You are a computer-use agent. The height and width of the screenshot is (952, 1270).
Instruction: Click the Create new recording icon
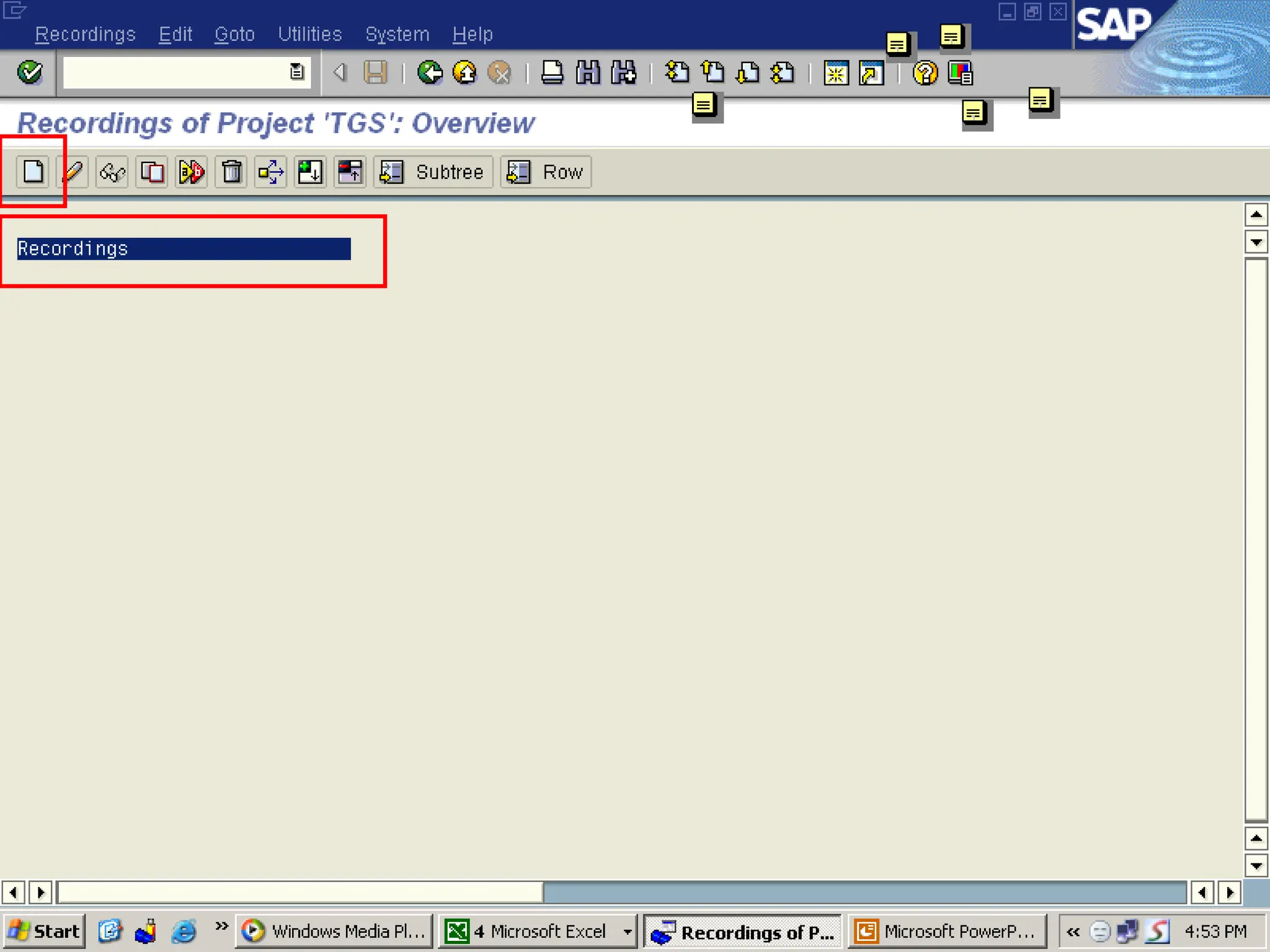click(33, 172)
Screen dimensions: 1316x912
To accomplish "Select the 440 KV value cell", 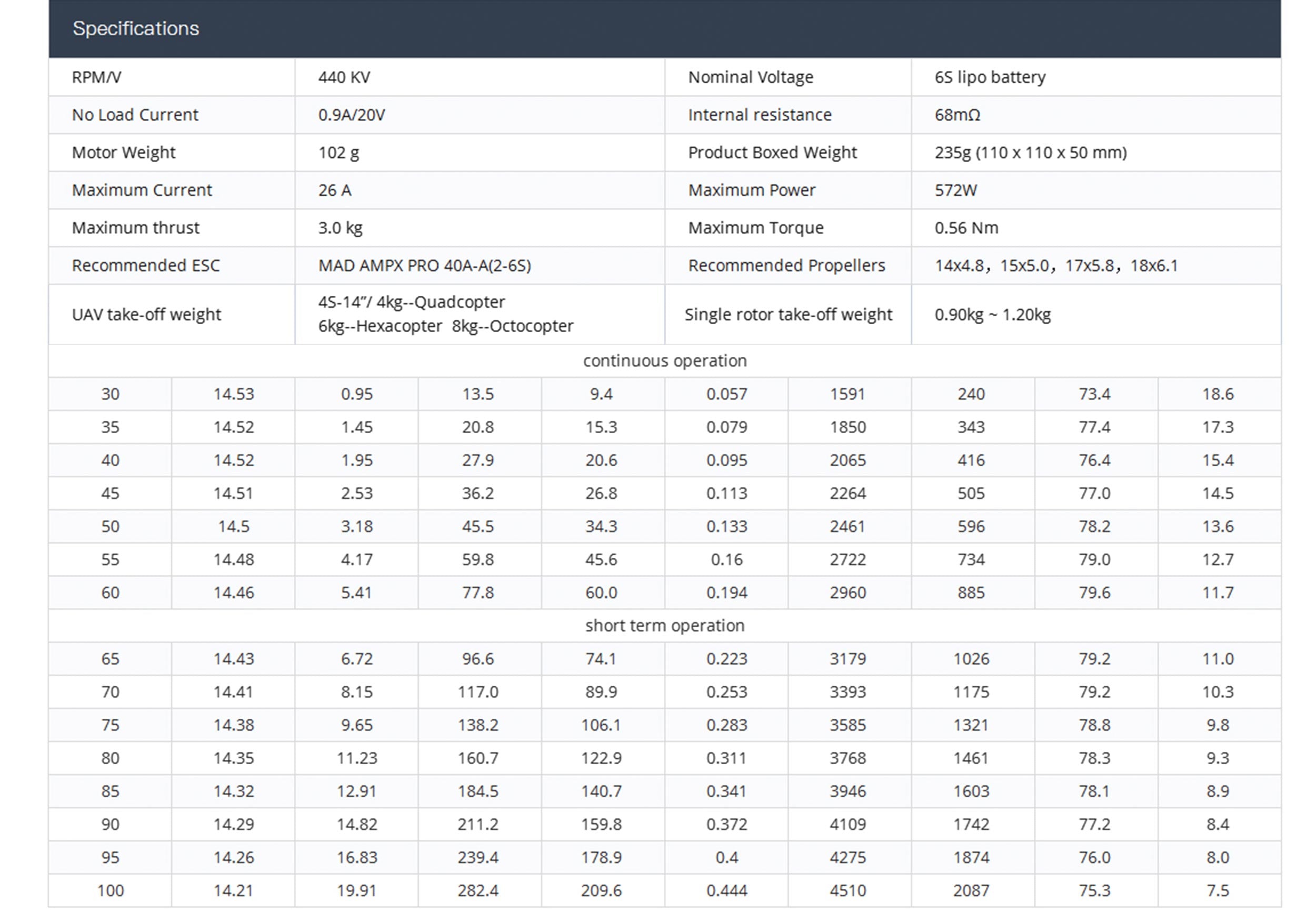I will (x=344, y=77).
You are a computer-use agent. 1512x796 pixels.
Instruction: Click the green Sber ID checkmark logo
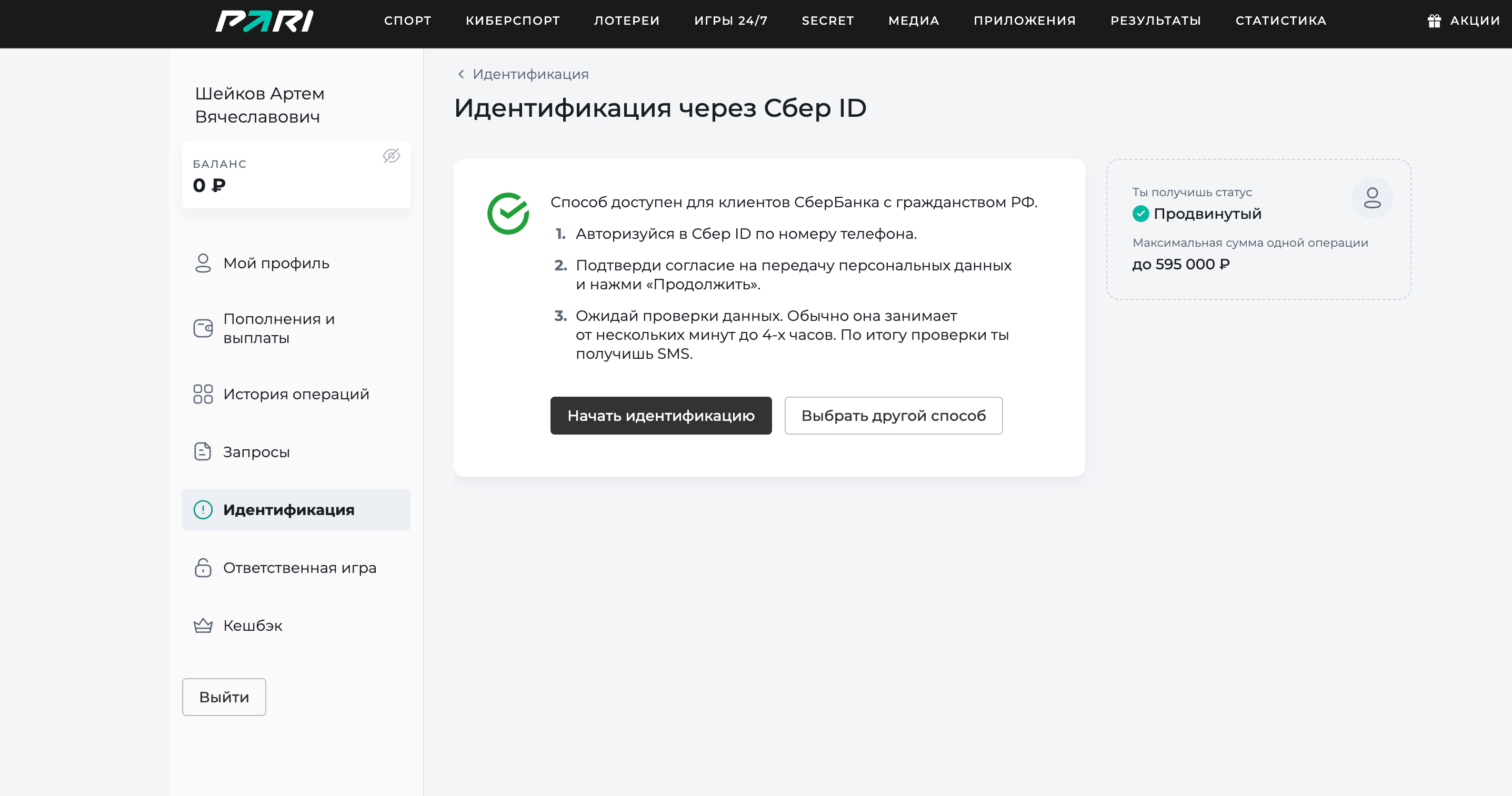click(508, 214)
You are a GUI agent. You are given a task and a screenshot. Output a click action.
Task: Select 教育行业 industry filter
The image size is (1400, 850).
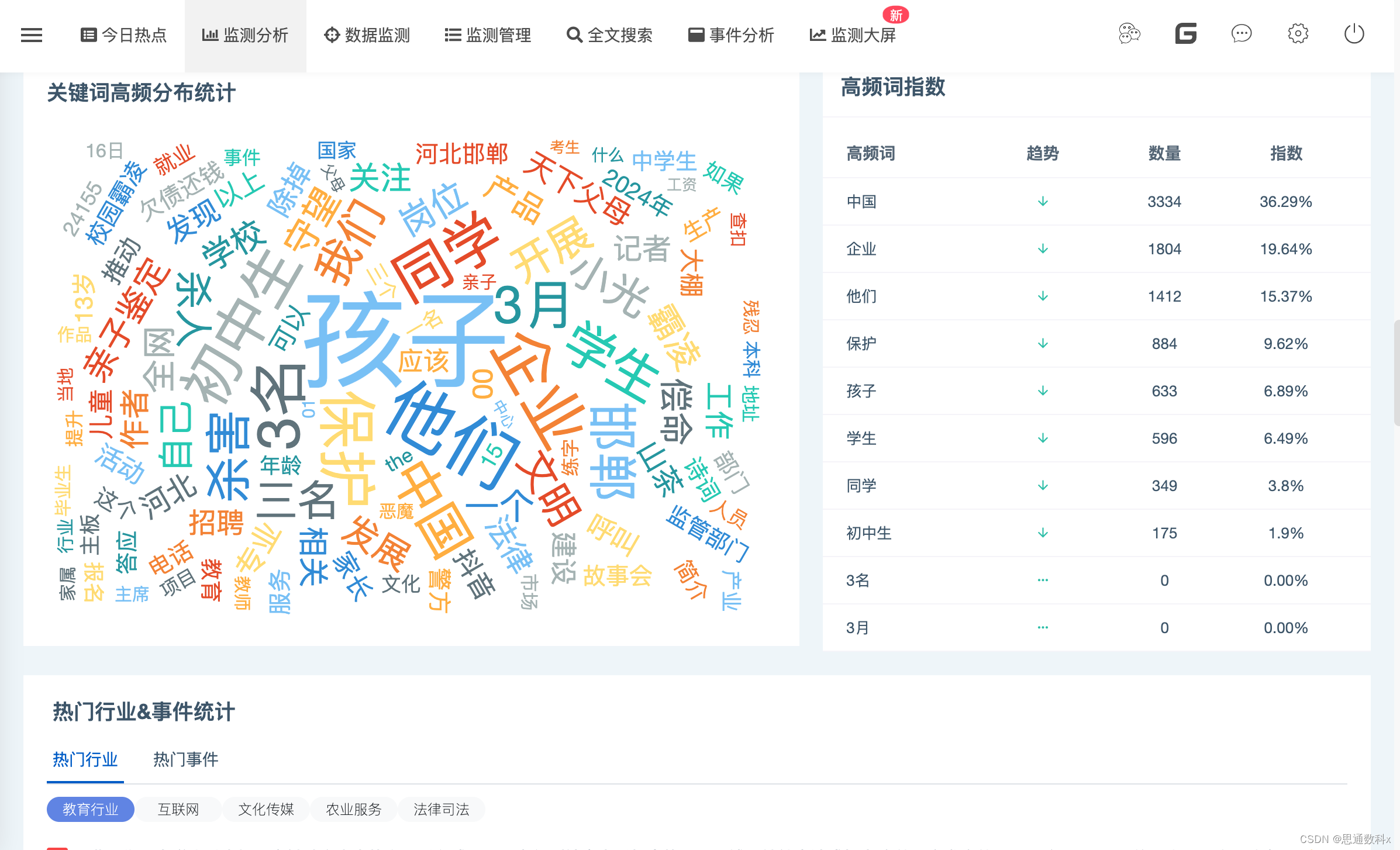tap(91, 809)
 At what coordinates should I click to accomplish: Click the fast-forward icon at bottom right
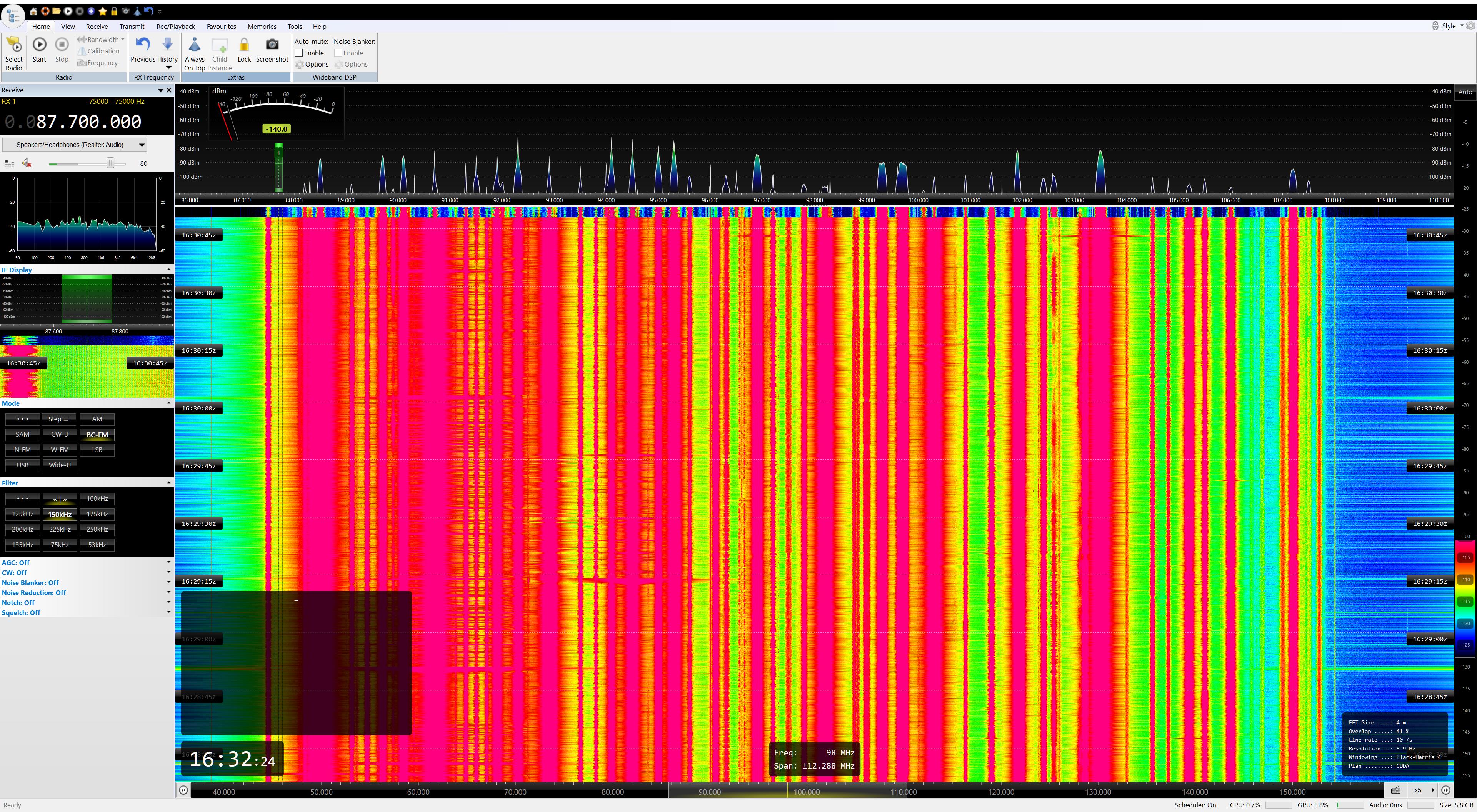tap(1445, 790)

____________

TO DO: Respond with nothing but the number of lines in the entries that contain the string "computer".

SOLUTION: 2